Professor Peter Revesz
Computer Science and Engineering
University of Nebraska-Lincoln
USA
E-mail: revesz.nebraska@gmail.com
 

Abstract: The cubic spline interpolation method is probably the most widely-used polynomial interpolation method for functions of one variable. However, the cubic spline method requires solving a triangular matrix-vector equation with an O(n) computational time complexity where n is the number of data measurements. Even an O(n) time complexity may be too much in some time-ciritical applications, such as continuously estimating and updating the flight paths of moving objects. This paper shows that under certain boundary conditions the triangular matrix solving step of the cubic spline method could be entirely eliminated and instead the coefficients of the unknown cubic polynomials can be found by solving a single recurrence equation in much faster time.

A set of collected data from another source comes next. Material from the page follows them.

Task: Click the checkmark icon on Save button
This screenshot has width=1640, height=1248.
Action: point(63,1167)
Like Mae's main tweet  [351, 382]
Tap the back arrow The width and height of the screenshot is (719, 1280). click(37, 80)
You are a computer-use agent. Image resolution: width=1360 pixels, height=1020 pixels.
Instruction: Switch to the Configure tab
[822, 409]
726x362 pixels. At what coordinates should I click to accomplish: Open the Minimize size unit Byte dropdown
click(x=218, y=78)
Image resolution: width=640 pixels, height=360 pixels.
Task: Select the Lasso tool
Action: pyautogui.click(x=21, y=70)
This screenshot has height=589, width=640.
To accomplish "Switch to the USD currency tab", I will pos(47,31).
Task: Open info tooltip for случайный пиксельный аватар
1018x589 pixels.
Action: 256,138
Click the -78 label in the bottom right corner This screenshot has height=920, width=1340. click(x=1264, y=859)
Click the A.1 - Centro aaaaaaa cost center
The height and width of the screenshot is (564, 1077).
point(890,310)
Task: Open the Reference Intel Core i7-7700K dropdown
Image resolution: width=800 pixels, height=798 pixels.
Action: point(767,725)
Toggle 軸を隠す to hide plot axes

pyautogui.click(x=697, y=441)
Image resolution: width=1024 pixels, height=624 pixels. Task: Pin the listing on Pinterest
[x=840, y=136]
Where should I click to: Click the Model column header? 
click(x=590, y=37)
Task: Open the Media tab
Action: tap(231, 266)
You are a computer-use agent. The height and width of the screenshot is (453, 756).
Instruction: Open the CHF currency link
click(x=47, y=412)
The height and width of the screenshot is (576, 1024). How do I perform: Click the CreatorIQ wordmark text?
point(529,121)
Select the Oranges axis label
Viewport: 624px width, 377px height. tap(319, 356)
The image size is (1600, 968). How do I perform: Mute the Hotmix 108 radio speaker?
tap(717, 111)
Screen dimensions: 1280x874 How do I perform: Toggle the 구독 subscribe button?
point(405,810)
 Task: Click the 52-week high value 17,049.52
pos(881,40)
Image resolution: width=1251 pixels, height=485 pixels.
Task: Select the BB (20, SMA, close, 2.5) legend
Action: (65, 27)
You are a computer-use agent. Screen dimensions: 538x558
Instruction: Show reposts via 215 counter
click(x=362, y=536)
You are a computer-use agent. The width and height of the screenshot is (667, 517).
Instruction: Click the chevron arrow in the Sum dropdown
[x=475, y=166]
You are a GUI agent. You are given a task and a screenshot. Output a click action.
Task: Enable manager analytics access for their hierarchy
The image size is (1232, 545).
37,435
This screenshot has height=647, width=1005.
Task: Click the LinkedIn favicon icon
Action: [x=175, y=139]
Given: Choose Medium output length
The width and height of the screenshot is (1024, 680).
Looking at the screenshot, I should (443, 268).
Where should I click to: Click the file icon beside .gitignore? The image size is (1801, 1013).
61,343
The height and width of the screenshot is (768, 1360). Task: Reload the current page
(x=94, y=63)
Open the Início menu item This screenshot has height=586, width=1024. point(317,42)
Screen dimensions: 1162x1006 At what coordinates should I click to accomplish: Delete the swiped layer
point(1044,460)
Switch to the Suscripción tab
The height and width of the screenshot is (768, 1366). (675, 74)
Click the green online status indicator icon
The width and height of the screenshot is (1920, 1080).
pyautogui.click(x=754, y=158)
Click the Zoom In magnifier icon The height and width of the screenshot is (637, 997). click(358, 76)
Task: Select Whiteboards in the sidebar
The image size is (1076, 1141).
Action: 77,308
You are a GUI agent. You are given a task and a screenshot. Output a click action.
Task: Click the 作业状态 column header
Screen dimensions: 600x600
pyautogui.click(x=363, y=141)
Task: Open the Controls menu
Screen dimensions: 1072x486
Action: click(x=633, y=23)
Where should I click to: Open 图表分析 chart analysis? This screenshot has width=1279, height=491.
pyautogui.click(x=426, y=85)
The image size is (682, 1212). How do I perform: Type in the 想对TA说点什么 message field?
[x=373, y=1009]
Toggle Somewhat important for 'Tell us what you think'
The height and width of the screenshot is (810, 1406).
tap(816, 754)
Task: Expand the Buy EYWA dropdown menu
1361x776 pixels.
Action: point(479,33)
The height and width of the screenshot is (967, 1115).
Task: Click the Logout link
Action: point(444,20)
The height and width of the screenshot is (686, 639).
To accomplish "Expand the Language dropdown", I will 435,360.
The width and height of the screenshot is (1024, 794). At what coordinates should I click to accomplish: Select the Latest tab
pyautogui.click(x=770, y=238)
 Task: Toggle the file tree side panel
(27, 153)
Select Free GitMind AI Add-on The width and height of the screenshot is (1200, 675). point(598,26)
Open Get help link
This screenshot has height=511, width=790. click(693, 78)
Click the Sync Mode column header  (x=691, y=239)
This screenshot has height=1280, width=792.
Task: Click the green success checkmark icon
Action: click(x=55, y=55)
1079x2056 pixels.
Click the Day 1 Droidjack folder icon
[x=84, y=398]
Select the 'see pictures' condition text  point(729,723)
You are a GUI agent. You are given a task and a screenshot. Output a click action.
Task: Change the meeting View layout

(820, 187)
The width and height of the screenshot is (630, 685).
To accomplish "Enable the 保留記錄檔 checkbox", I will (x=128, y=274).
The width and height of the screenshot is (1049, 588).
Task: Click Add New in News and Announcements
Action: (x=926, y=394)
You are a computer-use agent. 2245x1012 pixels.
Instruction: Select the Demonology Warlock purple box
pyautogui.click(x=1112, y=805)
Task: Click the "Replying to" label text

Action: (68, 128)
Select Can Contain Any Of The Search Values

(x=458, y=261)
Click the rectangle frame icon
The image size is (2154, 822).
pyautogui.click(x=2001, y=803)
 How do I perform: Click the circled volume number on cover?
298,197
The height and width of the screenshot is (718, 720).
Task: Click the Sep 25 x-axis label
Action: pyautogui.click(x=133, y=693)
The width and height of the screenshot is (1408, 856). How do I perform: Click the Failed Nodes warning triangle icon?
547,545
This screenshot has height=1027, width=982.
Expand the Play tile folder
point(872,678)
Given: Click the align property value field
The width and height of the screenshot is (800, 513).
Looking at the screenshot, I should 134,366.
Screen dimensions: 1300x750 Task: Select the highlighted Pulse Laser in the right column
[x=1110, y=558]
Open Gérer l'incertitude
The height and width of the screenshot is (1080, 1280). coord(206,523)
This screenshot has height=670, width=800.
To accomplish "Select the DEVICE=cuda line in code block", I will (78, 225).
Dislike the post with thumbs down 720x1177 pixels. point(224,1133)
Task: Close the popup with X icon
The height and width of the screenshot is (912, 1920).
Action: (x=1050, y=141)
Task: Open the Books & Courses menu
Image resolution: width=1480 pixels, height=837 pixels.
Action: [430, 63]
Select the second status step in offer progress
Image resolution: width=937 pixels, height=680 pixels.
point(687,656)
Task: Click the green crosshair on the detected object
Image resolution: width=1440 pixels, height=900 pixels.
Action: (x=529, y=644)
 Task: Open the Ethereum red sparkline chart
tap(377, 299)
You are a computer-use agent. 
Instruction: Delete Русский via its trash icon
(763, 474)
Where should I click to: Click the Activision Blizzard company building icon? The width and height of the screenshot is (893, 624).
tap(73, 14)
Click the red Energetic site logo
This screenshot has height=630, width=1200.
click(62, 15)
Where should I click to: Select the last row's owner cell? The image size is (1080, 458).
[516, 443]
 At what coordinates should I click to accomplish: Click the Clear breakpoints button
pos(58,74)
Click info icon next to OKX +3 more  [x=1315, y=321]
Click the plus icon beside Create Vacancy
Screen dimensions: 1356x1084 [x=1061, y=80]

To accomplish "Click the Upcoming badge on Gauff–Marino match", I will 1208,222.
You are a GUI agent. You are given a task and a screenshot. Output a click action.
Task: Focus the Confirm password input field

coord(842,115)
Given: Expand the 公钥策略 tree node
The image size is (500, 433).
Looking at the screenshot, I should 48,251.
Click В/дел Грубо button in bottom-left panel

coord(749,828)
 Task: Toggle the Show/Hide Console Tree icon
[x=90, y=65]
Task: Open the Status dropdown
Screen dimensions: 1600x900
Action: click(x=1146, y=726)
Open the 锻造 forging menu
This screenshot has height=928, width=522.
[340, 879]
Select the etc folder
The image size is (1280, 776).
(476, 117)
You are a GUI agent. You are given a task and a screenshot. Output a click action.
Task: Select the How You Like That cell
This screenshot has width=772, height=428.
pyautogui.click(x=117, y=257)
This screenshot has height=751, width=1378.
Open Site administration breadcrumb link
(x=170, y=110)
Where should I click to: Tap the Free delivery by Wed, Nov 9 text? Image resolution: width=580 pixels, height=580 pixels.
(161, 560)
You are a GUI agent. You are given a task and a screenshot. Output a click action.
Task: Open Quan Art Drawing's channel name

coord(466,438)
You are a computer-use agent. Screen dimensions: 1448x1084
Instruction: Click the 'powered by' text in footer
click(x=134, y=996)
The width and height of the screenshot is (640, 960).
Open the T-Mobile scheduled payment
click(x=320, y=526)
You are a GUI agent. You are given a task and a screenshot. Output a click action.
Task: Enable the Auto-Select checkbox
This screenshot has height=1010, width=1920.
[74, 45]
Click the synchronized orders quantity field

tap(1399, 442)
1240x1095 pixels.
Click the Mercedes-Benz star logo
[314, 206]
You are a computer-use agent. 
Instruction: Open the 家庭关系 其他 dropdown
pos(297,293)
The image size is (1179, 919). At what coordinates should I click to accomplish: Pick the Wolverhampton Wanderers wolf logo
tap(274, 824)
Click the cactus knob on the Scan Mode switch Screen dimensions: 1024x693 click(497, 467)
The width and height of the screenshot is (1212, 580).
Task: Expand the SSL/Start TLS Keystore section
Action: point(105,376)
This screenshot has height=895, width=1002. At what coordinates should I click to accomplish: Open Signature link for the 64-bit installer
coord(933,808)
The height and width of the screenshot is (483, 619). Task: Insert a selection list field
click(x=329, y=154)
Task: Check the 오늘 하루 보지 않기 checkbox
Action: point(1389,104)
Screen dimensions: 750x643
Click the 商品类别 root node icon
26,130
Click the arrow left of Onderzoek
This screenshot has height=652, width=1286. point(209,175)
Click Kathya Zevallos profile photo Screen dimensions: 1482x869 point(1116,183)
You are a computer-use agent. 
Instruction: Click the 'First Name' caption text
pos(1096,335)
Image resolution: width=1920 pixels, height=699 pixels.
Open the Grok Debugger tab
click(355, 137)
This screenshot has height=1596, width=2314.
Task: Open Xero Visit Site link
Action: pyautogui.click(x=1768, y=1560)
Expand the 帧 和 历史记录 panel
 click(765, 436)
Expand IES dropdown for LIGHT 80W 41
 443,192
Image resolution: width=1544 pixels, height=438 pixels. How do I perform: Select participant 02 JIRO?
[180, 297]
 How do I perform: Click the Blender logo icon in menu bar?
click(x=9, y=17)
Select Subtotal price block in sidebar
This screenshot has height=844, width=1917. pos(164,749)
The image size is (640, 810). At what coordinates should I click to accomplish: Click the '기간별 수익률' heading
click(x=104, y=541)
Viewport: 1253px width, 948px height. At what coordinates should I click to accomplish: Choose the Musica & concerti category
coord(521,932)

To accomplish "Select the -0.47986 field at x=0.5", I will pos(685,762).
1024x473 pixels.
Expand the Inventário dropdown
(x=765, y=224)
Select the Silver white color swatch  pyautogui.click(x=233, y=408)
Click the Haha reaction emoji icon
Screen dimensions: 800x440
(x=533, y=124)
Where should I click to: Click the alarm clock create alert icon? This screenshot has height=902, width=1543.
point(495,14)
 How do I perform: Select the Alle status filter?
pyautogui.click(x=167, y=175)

Short biography: Peter Revesz holds a Ph.D. degree in Computer Science from Brown University. He was a postdoctoral fellow at the University of Toronto before joining the University of Nebraska-Lincoln, where he is a professor in the Department of Computer Science and Engineering. His current research interests are bioinformatics, geoinformatics, databases and data mining. He is the author of several books, including the textbook Introduction to Databases: From Biological to Spatio-Temporal (Springer, 2010). He held visiting appointments at the IBM T.J. Watson Research Center, INRIA, the University of Hasselt, the Max Planck Institute for Computer Science, the University of Athens, and the U.S. Department of State. He is a recipient of a National Science Foundation CAREER award, and a J. William Fulbright, an Alexander von Humboldt, and a Jefferson Science Fellowship.